# WHAT THE EXERCISE ASKS
The records appear below. Set down exactly each line from the one that contains "Click the Shoe" through the last, both included.

##### EXERCISE DATA

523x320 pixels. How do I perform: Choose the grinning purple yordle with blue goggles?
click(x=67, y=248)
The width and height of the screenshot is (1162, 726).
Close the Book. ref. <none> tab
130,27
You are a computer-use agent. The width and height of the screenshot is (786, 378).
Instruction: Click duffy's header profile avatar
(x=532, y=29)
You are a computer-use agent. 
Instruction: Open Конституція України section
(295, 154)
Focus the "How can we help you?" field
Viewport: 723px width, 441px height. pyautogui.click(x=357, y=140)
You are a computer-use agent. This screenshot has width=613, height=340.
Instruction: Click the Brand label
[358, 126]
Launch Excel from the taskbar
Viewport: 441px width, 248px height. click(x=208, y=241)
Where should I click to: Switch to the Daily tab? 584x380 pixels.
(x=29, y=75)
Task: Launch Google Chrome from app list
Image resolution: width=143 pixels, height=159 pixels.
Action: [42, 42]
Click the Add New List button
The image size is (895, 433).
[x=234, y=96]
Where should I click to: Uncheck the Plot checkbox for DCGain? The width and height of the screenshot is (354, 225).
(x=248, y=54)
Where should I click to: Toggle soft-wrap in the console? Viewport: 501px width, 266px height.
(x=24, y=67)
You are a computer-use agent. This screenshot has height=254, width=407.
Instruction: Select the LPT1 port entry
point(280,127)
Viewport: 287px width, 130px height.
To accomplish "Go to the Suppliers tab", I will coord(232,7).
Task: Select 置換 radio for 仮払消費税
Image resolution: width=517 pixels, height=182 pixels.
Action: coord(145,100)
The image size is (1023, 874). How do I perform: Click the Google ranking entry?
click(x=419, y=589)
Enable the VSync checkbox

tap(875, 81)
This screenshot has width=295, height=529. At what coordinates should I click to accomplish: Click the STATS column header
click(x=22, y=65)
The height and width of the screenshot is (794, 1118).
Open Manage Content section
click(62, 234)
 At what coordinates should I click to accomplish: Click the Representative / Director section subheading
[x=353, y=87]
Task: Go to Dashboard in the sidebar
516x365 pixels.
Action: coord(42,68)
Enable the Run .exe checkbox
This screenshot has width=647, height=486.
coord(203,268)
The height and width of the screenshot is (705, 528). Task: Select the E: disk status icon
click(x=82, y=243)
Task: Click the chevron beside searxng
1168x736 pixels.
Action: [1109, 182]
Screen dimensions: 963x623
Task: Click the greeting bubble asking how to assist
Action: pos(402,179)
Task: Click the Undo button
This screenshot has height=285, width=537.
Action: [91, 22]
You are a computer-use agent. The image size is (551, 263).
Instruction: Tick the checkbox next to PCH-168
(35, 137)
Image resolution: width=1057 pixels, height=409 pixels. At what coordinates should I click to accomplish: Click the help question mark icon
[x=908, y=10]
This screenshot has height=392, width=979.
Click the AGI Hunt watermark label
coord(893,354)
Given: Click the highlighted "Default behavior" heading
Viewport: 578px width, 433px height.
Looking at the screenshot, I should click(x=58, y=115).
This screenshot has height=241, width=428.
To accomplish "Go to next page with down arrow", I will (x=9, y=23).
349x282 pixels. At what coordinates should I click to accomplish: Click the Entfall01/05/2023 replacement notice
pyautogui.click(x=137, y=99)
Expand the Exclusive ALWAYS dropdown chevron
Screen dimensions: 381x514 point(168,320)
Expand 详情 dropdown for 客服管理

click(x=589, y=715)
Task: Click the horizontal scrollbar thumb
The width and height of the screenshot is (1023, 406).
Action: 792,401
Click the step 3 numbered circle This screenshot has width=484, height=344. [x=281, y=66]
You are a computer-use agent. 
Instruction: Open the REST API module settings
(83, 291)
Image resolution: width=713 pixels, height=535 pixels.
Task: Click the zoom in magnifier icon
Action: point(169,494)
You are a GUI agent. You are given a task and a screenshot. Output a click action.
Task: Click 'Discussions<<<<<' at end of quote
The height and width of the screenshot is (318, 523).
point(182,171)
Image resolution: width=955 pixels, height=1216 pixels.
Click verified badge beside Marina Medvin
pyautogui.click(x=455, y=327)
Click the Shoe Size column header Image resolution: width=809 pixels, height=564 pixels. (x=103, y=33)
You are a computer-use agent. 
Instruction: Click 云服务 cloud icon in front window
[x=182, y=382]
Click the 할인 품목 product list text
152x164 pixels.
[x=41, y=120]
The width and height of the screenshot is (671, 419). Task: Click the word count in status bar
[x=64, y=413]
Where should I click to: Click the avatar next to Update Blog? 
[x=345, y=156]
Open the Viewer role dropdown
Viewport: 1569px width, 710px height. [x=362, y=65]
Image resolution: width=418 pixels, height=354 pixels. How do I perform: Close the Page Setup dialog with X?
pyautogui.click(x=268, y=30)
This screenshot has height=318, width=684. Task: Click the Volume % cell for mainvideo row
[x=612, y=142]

##########

# ANSWER SPACE
Click the Shoe Size column header Image resolution: width=809 pixels, height=564 pixels. (x=103, y=33)
You are a computer-use agent. 
Instruction: Click 云服务 cloud icon in front window
[x=182, y=382]
Click the 할인 품목 product list text
152x164 pixels.
[x=41, y=120]
The width and height of the screenshot is (671, 419). Task: Click the word count in status bar
[x=64, y=413]
Where should I click to: Click the avatar next to Update Blog? 
[x=345, y=156]
Open the Viewer role dropdown
Viewport: 1569px width, 710px height. [x=362, y=65]
Image resolution: width=418 pixels, height=354 pixels. How do I perform: Close the Page Setup dialog with X?
pyautogui.click(x=268, y=30)
This screenshot has height=318, width=684. Task: Click the Volume % cell for mainvideo row
[x=612, y=142]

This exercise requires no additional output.